An overview of units in the App UI Kit.

Canva's user interface is laid out on a grid, which consists of square cells, each measuring 8 pixels in width and height. This 8-pixel measurement is referred to as the base unit.

By aligning interface elements to this grid, apps can maintain a level of visual consistency that is aesthetically pleasing. It's not enough for apps to only conform to the grid, but it is a fundamental building block.

To help apps conform to the grid, most sizing and spacing values in the App UI Kit (widths, heights, margins, etc.) are multiples of the base unit. This ensures that interface elements align correctly.
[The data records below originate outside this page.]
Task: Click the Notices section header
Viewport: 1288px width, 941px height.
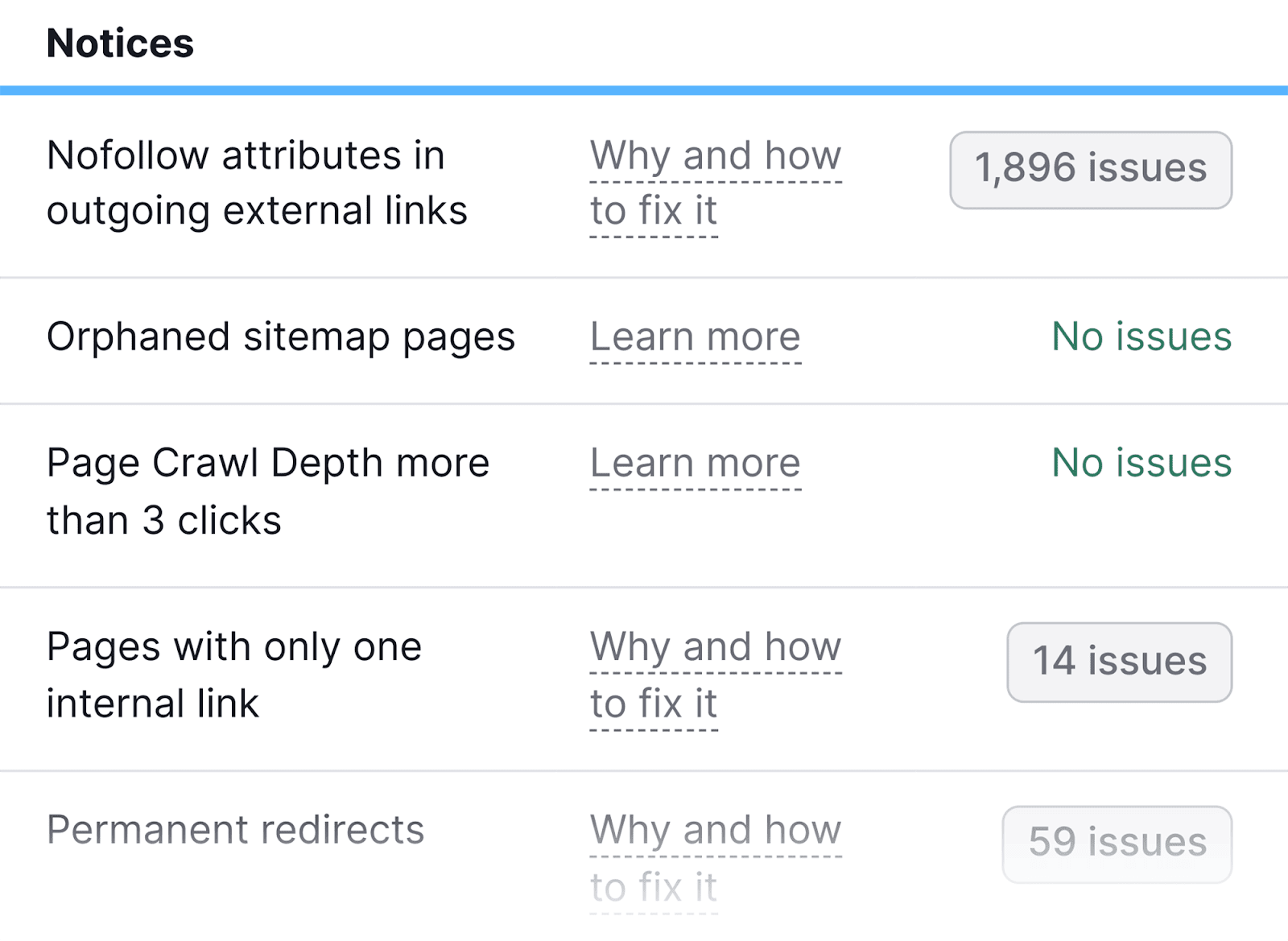Action: (x=119, y=43)
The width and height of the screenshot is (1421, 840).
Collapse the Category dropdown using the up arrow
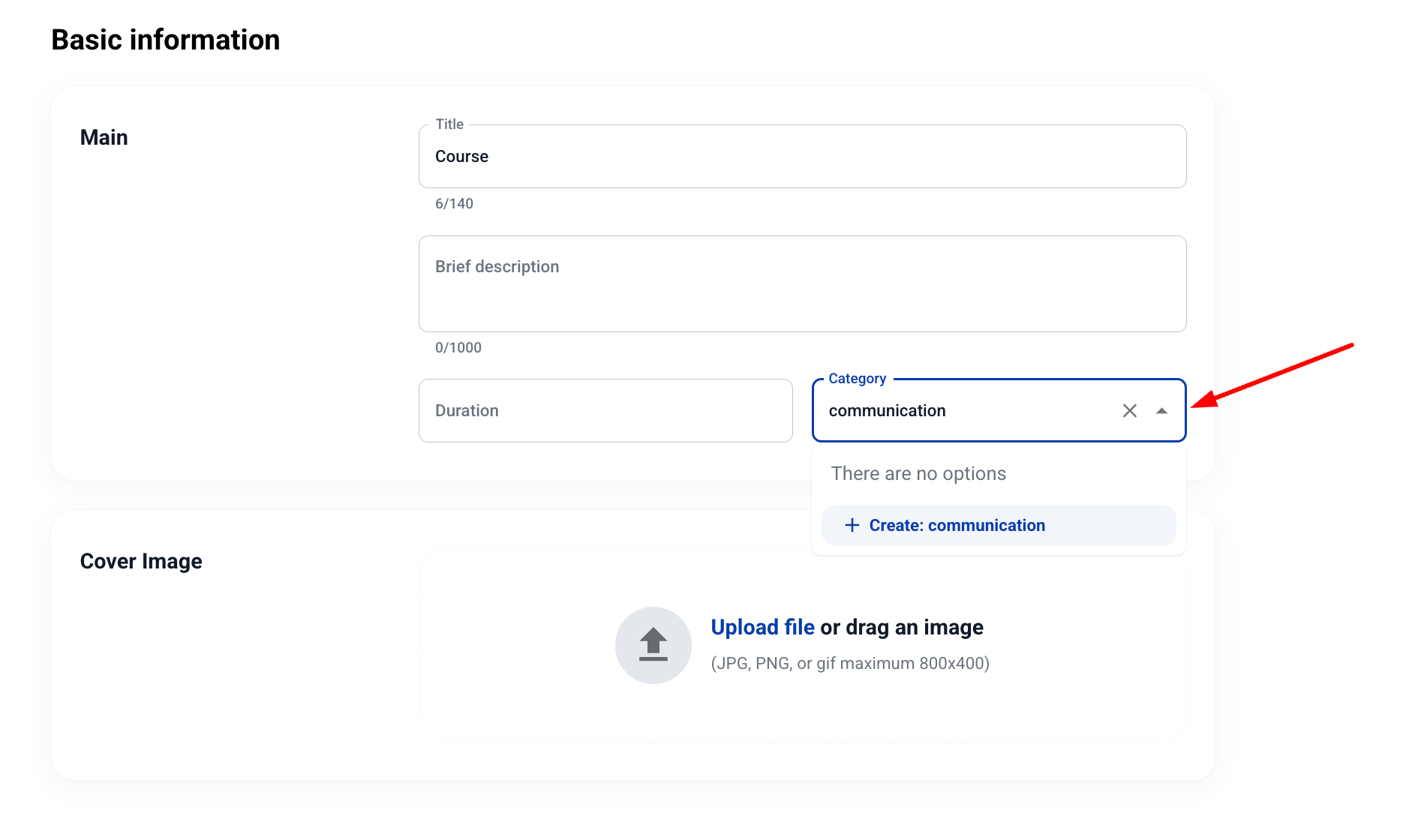point(1161,411)
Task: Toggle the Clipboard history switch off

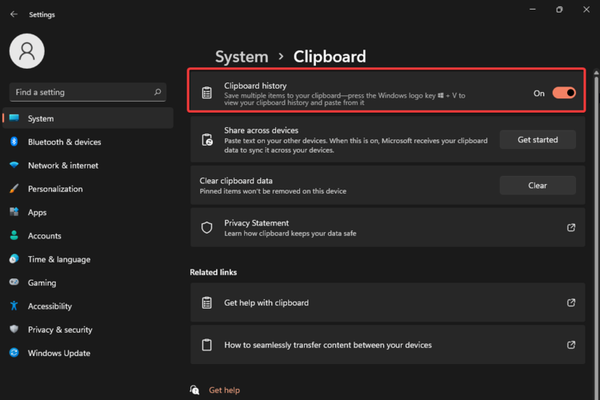Action: pos(564,93)
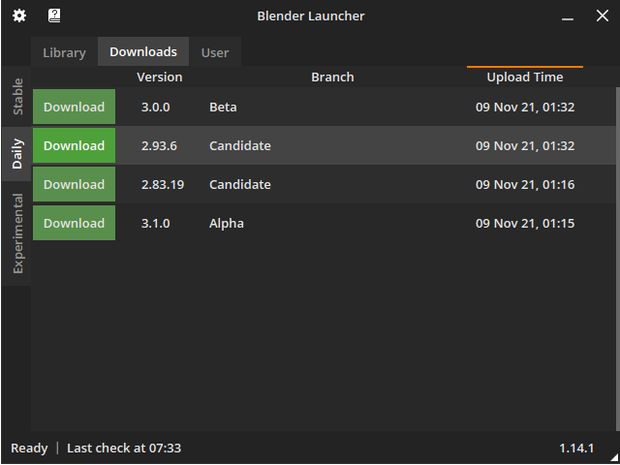Minimize the Blender Launcher window
The width and height of the screenshot is (620, 465).
click(567, 16)
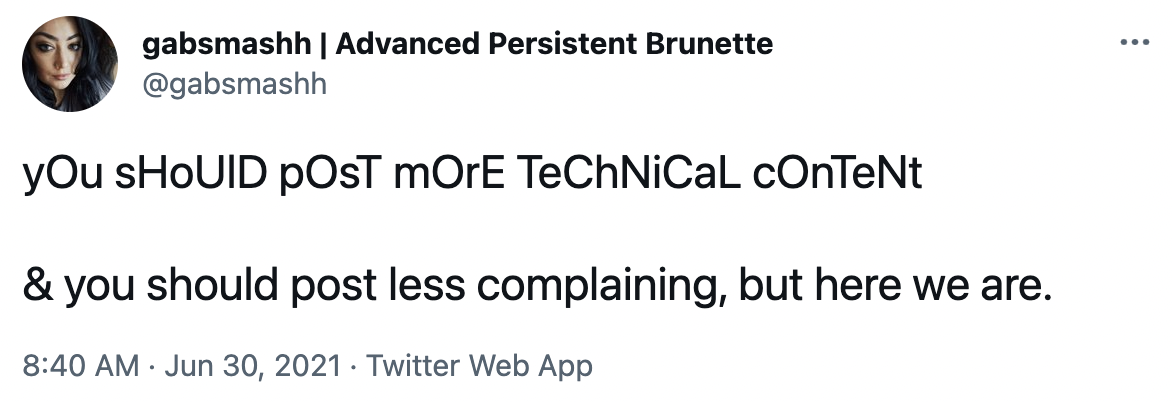The width and height of the screenshot is (1172, 402).
Task: Click gabsmashh's round profile avatar
Action: point(70,64)
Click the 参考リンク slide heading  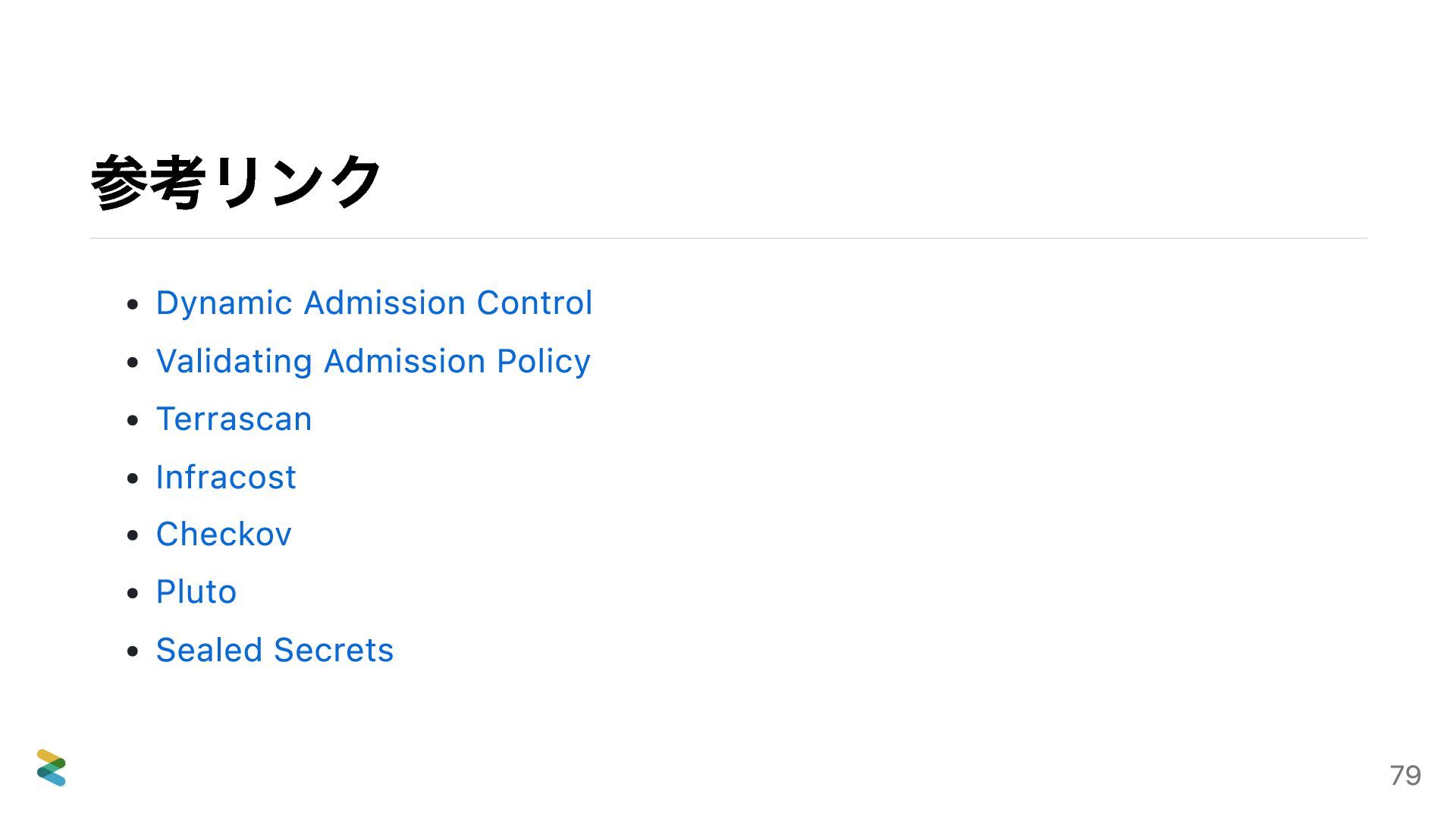click(235, 182)
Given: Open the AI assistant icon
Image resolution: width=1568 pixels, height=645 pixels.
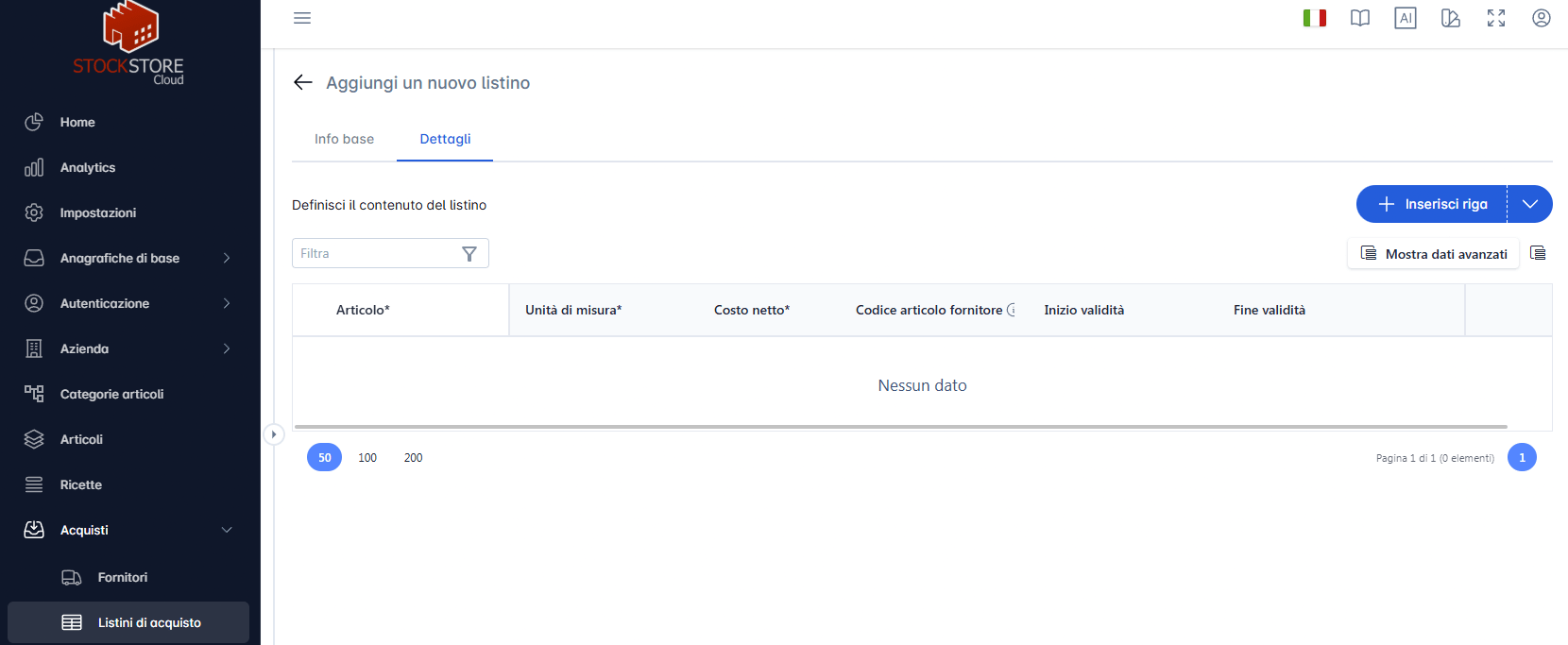Looking at the screenshot, I should click(x=1406, y=18).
A value that is a multiple of the base unit is referred to as a unit, abbreviated as u. As a result, the following values are synonymous:

  • 8 pixels
  • 1 unit
  • 1u

Using units instead of hard-coded pixel values ensures that, should the size of the base unit change, apps would still conform to the grid. It also simplifies reasoning about relative sizing, as "2u" is twice "1u," thereby reducing the need for mental calculations when arranging components.

Generally, apps don't need to directly use the base unit. This number is used to compute the values of tokens in the spacing scale, and apps should typically employ these tokens for setting sizes and spaces.

However, if you want to adhere to the grid using a value not available in the spacing scale, you can access the base unit as a CSS or JavaScript variable and calculate the value yourself.

.container {
padding: calc(var(--ui-kit-base-unit) * 10);
import { tokens } from "@canva/app-ui-kit";
const style = {
padding: `calc(${tokens.baseUnit} * 10)`,

There are instances where conforming to the grid is impractical, such as when displaying a raster image with a fixed width and height. In these cases, disregard the grid. It is intended as a tool, not a constraint.